Can you lay out the items from the line with "Toggle the dark/light theme yin-yang icon" to the line with "pos(1182,34)" as a Markdown table with columns "No." and "Line", one row per line, skipping blank lines and leaving the pictures out?

- _Available records_

— BEGIN —

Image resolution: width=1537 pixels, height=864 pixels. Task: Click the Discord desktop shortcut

— END —
— BEGIN —

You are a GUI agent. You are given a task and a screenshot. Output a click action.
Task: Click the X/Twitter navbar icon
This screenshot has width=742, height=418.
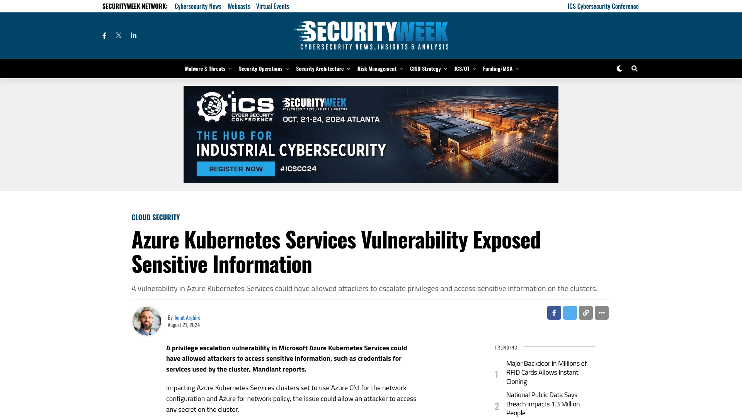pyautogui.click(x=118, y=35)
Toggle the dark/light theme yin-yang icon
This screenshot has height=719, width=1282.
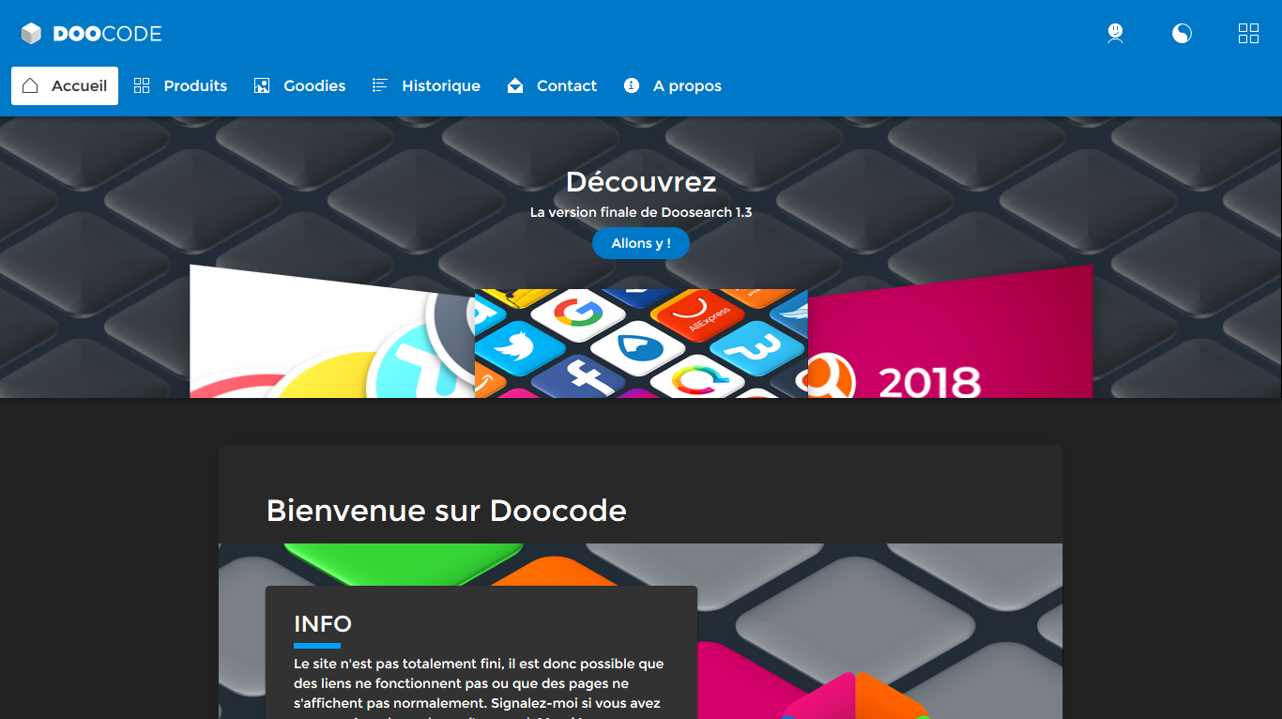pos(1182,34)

— END —

- _Solution to this problem_
| No. | Line |
|---|---|
| 1 | Toggle the dark/light theme yin-yang icon |
| 2 | This screenshot has height=719, width=1282. |
| 3 | pos(1182,34) |